Nur manchmal, da bedachte mein Cousin mich mit einem Blick, der mir kalte Schauer über den Rücken jagte. Es war ein Blick voller Kummer und Resignation. Ein Hilferuf – doch ich wusste nicht, wie ich helfen sollte.

Nachdem Marlin gegangen war, machte ich zum zweiten Mal den Abwasch und räumte die Küche auf. Tante Charlene saß im Wohnzimmer, in ihre Seifenoper vertieft. Sie würde auch den Nachmittag und den Abend auf diese Weise verbringen.

Ich zog mich warm an und schlüpfte nach draußen. Scooter und Rip hatte ich beigebracht, dass sie nicht bellen sollten, wenn ich das Haus betrat oder verließ. Dafür bekamen sie hin und wieder einen kleinen Leckerbissen von mir.

Schnell eilte ich davon, bevor meine Tante etwas bemerkte, mich zurückrufen und mir noch mehr Hausarbeiten aufbrummen konnte. Ich schlüpfte unter den Drahtzäunen hindurch und sah in der Ferne die Pferde grasen. Sie hatten ein Stück Wiese gefunden, auf dem die Sonne das erste frische Grün hervorgebracht hatte, und zupften dort an den Halmen.

Stormy wieherte freudig, als sie mich kommen sah, und auch die anderen Tiere hoben ihre Köpfe. Der gefleckte Hengst war nicht bei ihnen, also musste Neil mit ihm ausgeritten sein. Seit Psitós Tod im Winter hatte ich auf keinem Pferderücken mehr gesessen, und jetzt spürte ich, wie ich mich danach sehnte. Seit Neils Bericht vom Big-Foot-Ritt wünschte ich mir so sehr mit Stormy im nächsten Winter daran teilzunehmen. Sie war nun groß und kräftig genug, um eingeritten zu werden.

Stormy leckte vom Salz, dass ich ihr gab, und sie folgte mir, als ich weiterlief. Mit leiser Stimme erzählte ich ihr von meinen Plänen. Wie immer erwies sich Stormy als gute Zuhörerin. Manchmal schnaubte sie leise, vielleicht vor Empörung oder aus Mitleid mit mir. Sie zupfte an meinem Ärmel, und ich gab ihr noch ein paar Krümelchen Salz, die sie lecken konnte.

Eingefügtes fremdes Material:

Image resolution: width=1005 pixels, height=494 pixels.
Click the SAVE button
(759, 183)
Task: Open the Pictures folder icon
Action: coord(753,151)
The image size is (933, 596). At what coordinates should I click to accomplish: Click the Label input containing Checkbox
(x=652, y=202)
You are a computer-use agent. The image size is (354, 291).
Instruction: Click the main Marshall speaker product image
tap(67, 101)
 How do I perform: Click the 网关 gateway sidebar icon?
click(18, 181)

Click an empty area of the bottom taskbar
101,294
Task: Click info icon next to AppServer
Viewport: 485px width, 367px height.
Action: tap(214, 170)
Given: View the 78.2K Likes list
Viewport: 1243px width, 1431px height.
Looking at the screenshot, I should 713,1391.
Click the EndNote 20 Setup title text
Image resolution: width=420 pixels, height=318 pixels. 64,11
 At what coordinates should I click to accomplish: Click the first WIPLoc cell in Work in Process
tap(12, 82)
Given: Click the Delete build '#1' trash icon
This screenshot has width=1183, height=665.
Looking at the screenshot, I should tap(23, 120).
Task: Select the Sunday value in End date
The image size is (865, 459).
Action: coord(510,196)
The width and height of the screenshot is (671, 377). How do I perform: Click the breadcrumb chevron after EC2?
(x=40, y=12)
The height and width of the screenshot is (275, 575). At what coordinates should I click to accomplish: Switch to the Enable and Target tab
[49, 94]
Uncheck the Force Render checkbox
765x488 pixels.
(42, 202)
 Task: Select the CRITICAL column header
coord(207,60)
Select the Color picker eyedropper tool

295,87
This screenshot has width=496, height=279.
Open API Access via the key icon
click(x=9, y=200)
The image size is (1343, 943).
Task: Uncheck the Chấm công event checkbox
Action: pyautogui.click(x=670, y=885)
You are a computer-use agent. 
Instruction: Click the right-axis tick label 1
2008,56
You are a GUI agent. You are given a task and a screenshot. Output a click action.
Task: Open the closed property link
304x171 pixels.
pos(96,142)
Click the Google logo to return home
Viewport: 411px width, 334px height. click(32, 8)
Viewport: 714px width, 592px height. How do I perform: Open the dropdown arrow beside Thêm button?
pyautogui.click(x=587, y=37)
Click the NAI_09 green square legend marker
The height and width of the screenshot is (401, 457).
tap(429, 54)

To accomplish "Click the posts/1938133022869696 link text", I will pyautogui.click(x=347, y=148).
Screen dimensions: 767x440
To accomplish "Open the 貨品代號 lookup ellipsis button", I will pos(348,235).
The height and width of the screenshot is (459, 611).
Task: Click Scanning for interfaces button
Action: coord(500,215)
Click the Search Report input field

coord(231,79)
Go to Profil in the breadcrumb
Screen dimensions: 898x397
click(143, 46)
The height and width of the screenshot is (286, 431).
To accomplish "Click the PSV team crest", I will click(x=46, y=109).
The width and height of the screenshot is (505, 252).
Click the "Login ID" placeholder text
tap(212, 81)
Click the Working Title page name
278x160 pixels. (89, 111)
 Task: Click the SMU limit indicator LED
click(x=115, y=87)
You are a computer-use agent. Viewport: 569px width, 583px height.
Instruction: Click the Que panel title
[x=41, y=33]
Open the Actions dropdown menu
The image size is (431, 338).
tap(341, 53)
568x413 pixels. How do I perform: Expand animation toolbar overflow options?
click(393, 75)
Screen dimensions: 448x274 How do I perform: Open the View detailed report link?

»Ich werde dich reiten, Stormy«, sagte ich. »In diesem Sommer werde ich auf deinen Rücken steigen und du wirst mich durch die Hügel tragen. Und im Winter werden du und ich am Big-Foot-Ritt teilnehmen. Es muss klappen, ich werde schon eine Möglichkeit finden.« Stormy blieb stehen und scharrte mit einem Huf im Gras.

»Was ist denn?«, fragte ich. »Heißt das: Ja, Tally, du wirst mich reiten, und ich werde dir gehorchen? Oder bedeutet es: Nein Tally, auf mir wird nie jemand reiten, auch du nicht?«

Die Stute hob den Kopf und wieherte. Dann nickte sie mehrmals.

»Ach Stormy«, sagte ich, »du lässt mich nicht im Stich, wie mein Dad es getan hat.« Als ich das sagte, liefen mir erneut Tränen über die Wangen. Ich hatte das Gefühl, in einem Strom zu stehen und fortgerissen zu werden, haltlos umhergeschleudert von Kräften, die so viel stärker waren als ich.